I am trying to limit data returned in a query Find Operation by createdAt property greater than a defined date.
I know this is possible querying directly to Mongo client, but when I try to put this in a Find Operation in a users table:
{“active”: true, “createdAt” : { $gte : new Date(“2021-01-12T20:15:31Z”) }}
returns next error:
ERROR: Unexpected token $ in JSON at position 33
Is there any way to filter results by date with a $gte operator?
Hi Miquel, am I having the same problem as you? I’ve searched a lot on the internet but I haven’t found a solution. Did you manage to get around this problem? If yes, could you help me?
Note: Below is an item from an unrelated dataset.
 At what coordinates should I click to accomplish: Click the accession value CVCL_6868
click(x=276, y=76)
Not completely sure, but that is likely caused by the date not being a date object. If I remember correctly you have to send a Date object instance (see example below). If that is the case there is currently no way to parse the date from the Query box.
db.mycollection.find({
"active": true,
"createdAt" : {"$gte": new Date("2021-01-12T00:00.00Z")}
})
Thank you very much @RicardoE105, I am happy to be a part.
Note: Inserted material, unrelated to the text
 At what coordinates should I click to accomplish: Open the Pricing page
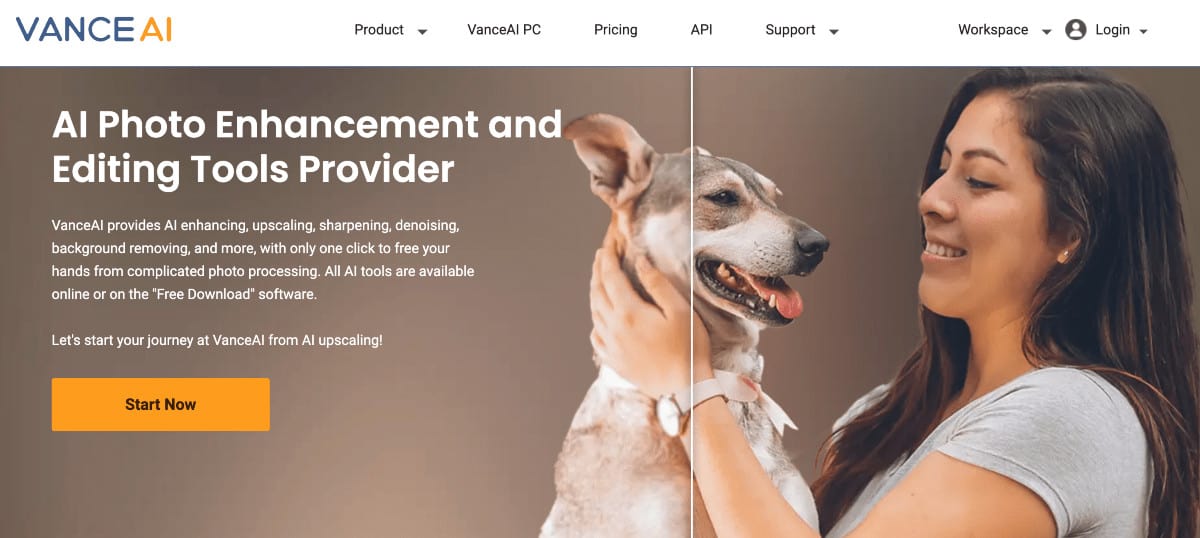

In fact your query is correct, but in the Query box when I instantiate the Date object, the query doesn’t work. I tried using JSON.stringify but it doesn’t work either because the new Date is processed and turns into a string.
For now I had to convert the field to timestamp and make the query comparing integers. But I would like to use it as a date, I have other situations where I won’t be able to get away from it.
Yes, as I mentioned, that is saldy not possible from the query box. We would need to abstract the filter functionality and provide an UI. Something where you can set the field, the type and the value.
We too are facing this issues, with no apaprent solutoin, thoug it is quite a bug limiation unfortuntely ! Has anyone got a workaround / solution since ?
Hey @ozanerturk, thanks so much for this workaround! I have been using the Function node for such queries until now, but your approach is much more elegant.